* Assignment
Go through the entries below and print, exactly, the lines starting at the one with "This screenshot has height=623, width=741." and ending at the one with "Image resolution: width=391", keeping both ends and no others.

* Given entries
▬▬▬▬▬▬▬▬▬▬

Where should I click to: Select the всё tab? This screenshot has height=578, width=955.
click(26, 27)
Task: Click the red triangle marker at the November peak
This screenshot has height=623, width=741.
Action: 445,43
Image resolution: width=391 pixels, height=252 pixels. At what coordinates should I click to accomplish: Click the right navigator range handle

▬▬▬▬▬▬▬▬▬▬

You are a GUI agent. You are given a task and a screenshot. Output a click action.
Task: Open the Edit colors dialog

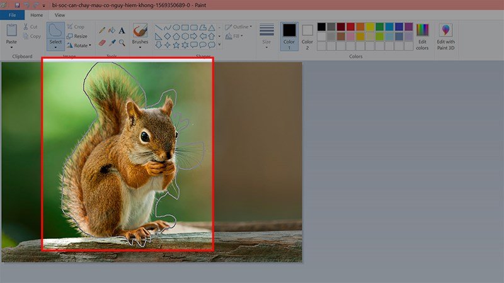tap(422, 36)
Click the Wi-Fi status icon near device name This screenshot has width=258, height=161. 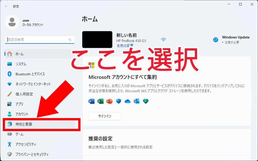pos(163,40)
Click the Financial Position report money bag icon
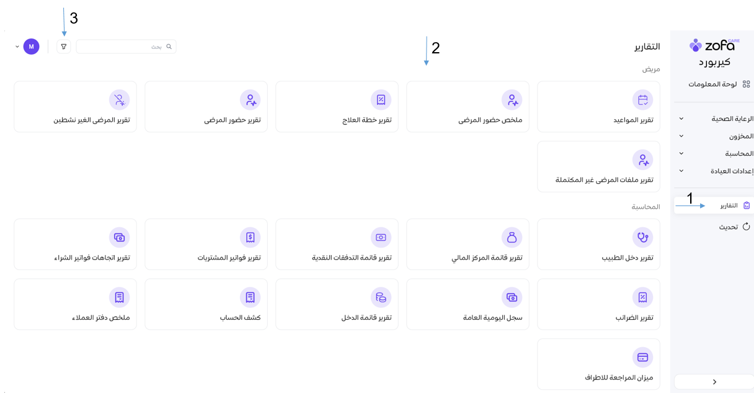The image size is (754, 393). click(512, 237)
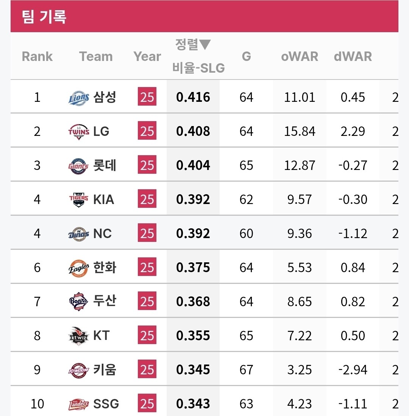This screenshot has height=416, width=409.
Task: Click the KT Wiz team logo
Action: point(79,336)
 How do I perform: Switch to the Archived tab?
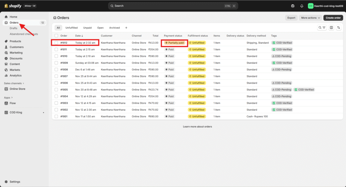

▬▬▬▬▬▬▬▬▬▬

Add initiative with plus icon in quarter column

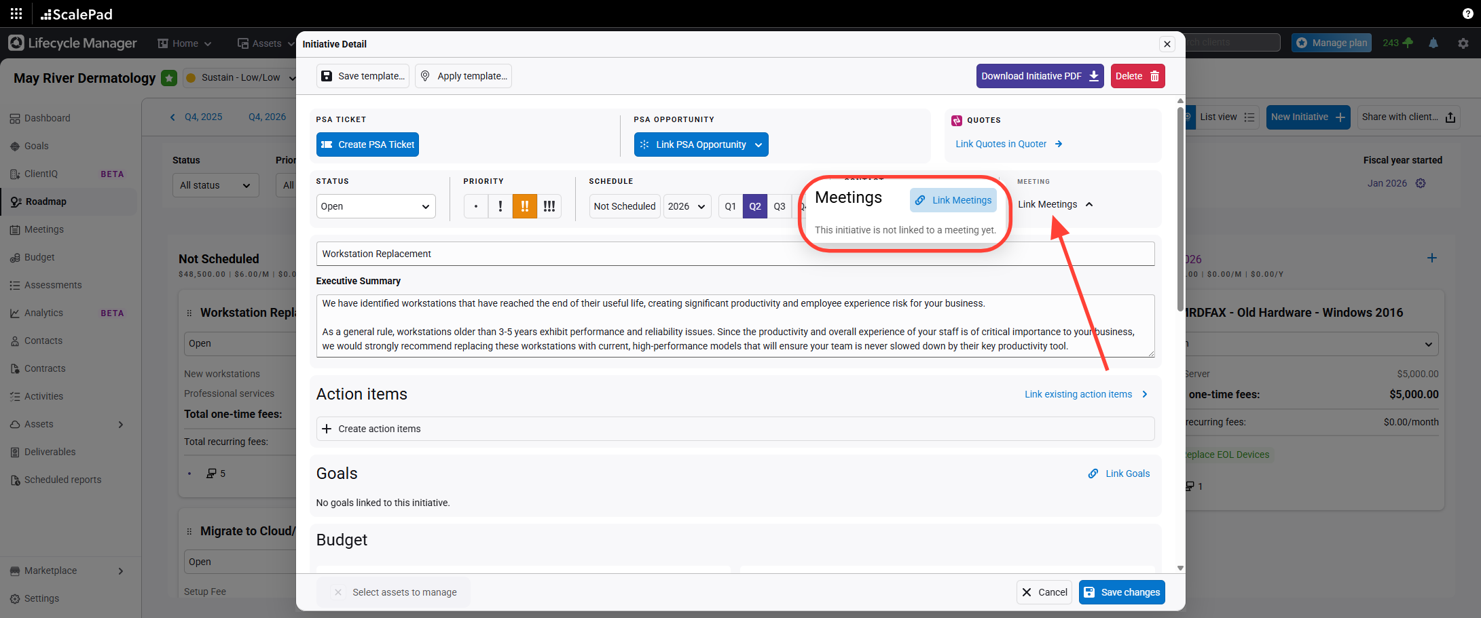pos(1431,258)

▬▬▬▬▬▬▬▬▬▬

* Result for this task
This screenshot has height=623, width=741.
Action: 445,43
Image resolution: width=391 pixels, height=252 pixels. At what coordinates should I click to accomplish: Click the right navigator range handle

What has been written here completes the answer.